July 12, 2009

Venice Biennale


The 53rd insallment of the Venice Biennale, the international art exposition, runs until November 22 this year. It has a curated exhibit that feature art from international artists in il Giardini and Arsenale, and throughout the city of Venice. The exhibit is called Making Worlds, curated this year by Daniel Birnbaum, of art as a representation of a vision of the world, and as a way of “making a world”, in his words.


American conceptual artist John Baldessari's words "I will not make another boring art" greets visitors in the Grand Canal.

In the Giardini, Making Worlds opens with Argentine artisit Tomas Saraceno's installation. It is a renditon of an astronomical constellation based on the architectural structure of a black widow's web. It can suspend heavy weghts through the use of complex geometry. The result is visually stunning. Visitors walk through the structure, making it an interactive work.




Next up is Swedish Artist Nathalie Djurberg's vision of apocalypse. Djurberg is known for her claymation videos, animation with clay figures. In this room she built a surealistic Garden of Eden in which nature has turned into something out of hell.

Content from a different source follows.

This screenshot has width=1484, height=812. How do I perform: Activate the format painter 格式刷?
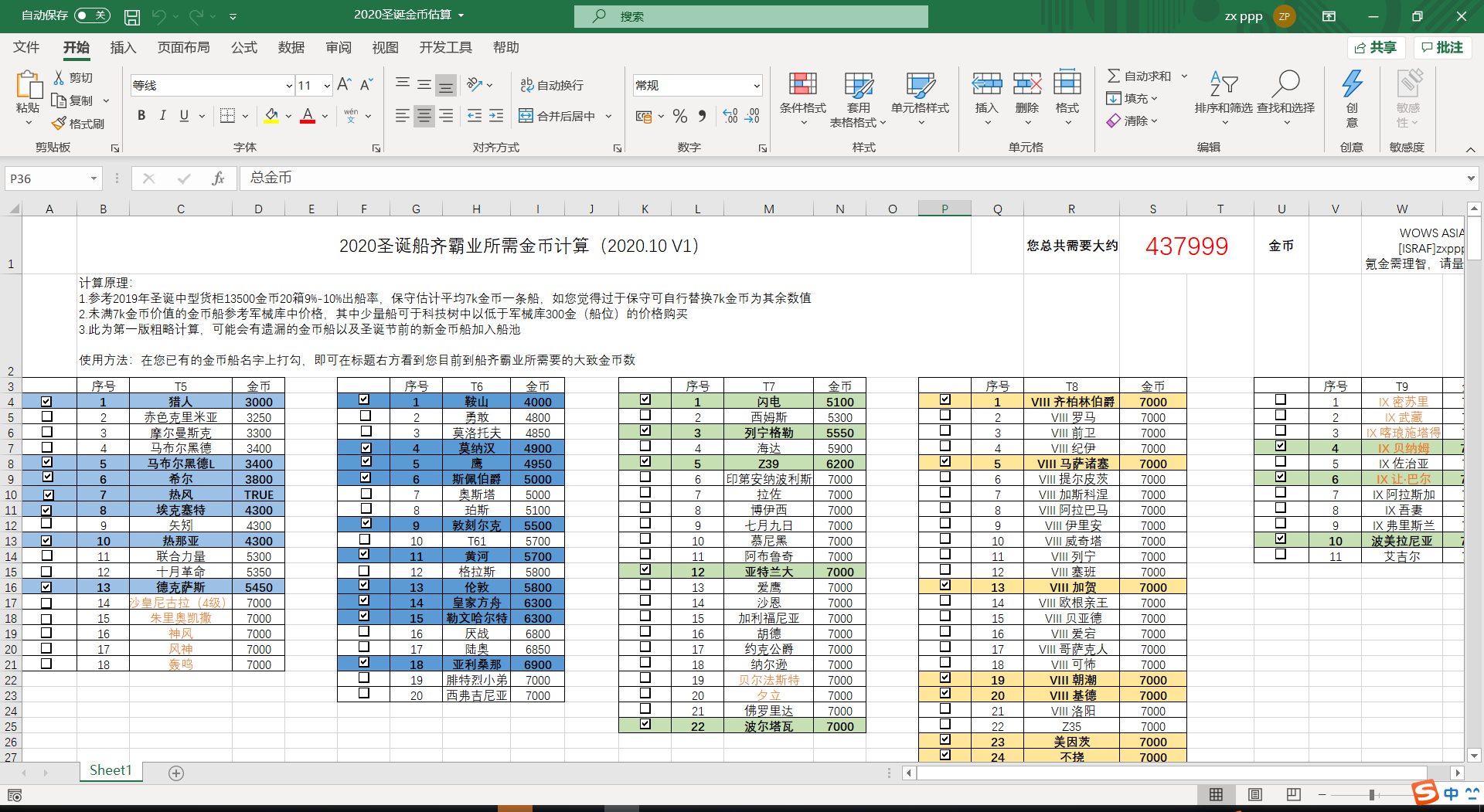[78, 123]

As you walk through the "garden" with huge carnivoreous plants and watch her films projected on 2 screens, you are confronted with innate fear of what's not understood.


The films depict
disturbing subject matter and are politically charged, exposing the underbelly of institutions and traditions that we hold sacred. It is a very emotionally charged piece. I tried to capture the installation, but the room is dark, and i could not film the whole film sequence.



The next work by Hans-Peter Feldman, Schattenspiel (Shadowwork), with the artist's collection of toys and ordinary objects rotating on platforms lit from behind, cast their shadows on the wall like magic lanterns and looked like shadow puppetry.